- **SET EXERCISE A**
Please write out the entries from the first line of the Lines of data through the line containing "Website Terms of", keeping every character the same.

- **TEXT**
---*---
This turned into quite a long article. I first address some general considerations and background. Then, I take a look at the issues around identity and security, before tackling the main issue of data, going into detail regarding issues of data movement as well as data management. I then put forward a plan to implement full demo which can be taken to production, including the necessary agreements and technology which the ROC can provide. Finally some next steps and a summary.

General considerations and requirements

CBIO is the partner who is responsible for processing the collected data safely and securely. As such, they need to provide a secure storage area, which is nonetheless able to accept incoming data from around the African continent. This can of course be done the easy way or any number of right ways (there are, as always, many ways to skin this cat, depending on what one takes into account). If this were a project in the ’90s, the solution would have probably looked like:

• buy big disk
• put big disk on the network, exposing an ssh or ftp interface
• ask everyone who wants to use it to request a user name and password
• trust that they are actually who they say they are.
---*---
[Lines of data]
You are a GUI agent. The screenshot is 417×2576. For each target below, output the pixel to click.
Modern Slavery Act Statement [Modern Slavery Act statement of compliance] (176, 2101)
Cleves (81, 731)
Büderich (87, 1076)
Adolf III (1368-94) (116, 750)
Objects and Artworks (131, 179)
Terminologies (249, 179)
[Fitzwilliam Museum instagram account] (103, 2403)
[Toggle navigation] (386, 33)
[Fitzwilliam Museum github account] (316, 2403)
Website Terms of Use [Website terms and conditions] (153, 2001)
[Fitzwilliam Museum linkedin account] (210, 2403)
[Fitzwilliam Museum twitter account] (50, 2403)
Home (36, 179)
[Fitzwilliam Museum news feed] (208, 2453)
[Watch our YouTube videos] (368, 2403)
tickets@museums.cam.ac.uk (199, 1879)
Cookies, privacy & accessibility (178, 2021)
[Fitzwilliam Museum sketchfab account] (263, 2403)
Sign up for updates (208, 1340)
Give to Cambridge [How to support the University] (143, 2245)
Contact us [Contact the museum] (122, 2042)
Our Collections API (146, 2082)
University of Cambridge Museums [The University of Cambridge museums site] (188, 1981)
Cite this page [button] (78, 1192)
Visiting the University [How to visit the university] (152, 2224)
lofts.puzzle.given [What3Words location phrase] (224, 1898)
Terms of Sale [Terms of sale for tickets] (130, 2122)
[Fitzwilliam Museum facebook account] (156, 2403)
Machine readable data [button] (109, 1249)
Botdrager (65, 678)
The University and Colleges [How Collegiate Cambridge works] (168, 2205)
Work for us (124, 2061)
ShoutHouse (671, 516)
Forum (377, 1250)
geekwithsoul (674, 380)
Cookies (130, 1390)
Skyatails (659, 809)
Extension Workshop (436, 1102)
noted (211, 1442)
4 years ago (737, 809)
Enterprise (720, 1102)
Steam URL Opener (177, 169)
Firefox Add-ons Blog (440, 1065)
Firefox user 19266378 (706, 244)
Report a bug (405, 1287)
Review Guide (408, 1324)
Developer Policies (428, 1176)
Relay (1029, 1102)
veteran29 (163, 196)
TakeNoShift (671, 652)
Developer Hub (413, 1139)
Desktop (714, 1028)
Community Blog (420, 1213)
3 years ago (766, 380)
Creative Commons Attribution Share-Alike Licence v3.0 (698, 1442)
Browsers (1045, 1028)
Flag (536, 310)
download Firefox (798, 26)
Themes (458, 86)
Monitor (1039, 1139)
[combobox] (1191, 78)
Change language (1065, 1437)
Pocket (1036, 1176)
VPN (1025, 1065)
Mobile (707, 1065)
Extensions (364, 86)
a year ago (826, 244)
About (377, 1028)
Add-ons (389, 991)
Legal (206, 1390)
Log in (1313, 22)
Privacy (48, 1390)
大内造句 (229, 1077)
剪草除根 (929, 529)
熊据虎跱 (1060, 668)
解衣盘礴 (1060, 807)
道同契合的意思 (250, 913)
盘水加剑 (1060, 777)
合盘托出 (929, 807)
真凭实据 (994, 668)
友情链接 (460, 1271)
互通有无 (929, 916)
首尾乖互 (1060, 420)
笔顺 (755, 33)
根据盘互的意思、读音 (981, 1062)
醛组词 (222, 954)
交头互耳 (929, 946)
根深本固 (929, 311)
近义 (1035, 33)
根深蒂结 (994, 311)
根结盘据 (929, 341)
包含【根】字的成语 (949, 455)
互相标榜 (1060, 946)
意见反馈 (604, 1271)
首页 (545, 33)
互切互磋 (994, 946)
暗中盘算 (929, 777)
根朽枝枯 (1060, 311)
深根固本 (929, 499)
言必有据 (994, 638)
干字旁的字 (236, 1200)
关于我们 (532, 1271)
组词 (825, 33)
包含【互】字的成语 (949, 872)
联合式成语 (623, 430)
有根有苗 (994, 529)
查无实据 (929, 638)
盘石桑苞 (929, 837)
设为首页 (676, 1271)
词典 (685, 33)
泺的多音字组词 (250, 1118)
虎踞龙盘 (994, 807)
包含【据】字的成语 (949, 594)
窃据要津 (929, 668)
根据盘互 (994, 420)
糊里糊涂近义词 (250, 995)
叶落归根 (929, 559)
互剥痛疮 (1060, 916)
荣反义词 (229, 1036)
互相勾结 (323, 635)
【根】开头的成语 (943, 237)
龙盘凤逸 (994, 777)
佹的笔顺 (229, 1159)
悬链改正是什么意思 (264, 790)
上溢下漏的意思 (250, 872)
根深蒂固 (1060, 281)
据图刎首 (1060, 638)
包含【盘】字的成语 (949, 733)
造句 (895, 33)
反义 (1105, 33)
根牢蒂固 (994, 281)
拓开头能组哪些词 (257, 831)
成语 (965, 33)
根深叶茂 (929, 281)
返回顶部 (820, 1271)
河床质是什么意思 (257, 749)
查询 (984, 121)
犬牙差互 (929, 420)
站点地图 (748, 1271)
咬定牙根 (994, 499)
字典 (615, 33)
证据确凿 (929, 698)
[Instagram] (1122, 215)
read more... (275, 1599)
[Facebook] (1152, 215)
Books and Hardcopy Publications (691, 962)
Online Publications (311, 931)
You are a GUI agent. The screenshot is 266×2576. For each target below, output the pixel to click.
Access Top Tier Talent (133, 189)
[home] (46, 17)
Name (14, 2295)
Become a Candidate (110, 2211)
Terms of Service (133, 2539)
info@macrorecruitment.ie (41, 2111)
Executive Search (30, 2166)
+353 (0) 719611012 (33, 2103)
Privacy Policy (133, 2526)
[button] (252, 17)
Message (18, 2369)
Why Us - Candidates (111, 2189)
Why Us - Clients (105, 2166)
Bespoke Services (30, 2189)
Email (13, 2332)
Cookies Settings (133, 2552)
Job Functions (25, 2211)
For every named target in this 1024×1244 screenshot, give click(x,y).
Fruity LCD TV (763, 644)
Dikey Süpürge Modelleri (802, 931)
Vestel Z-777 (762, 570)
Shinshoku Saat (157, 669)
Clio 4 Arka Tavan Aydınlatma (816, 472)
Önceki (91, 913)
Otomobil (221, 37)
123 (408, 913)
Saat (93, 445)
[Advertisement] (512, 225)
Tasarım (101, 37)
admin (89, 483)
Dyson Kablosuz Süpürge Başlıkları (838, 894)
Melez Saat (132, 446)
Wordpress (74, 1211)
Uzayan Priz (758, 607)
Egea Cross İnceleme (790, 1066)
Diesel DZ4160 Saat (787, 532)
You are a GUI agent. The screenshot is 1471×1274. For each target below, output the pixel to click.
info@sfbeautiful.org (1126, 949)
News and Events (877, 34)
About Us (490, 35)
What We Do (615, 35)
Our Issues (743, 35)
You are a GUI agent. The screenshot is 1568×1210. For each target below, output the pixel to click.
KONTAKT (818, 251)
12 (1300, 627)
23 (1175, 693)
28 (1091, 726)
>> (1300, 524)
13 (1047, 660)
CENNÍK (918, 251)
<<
---*---
- **SET EXERCISE B**
List each step of the solution the article says a project in the '90s would probably have used.

- **CORRECT RESULT A**
You are a GUI agent. The screenshot is 417×2576. For each target below, output the pixel to click.
Modern Slavery Act Statement [Modern Slavery Act statement of compliance] (176, 2101)
Cleves (81, 731)
Büderich (87, 1076)
Adolf III (1368-94) (116, 750)
Objects and Artworks (131, 179)
Terminologies (249, 179)
[Fitzwilliam Museum instagram account] (103, 2403)
[Toggle navigation] (386, 33)
[Fitzwilliam Museum github account] (316, 2403)
Website Terms of Use [Website terms and conditions] (153, 2001)

- **CORRECT RESULT B**
- buy big disk
- put big disk on the network, exposing an ssh or ftp interface
- ask everyone who wants to use it to request a user name and password
- trust that they are actually who they say they are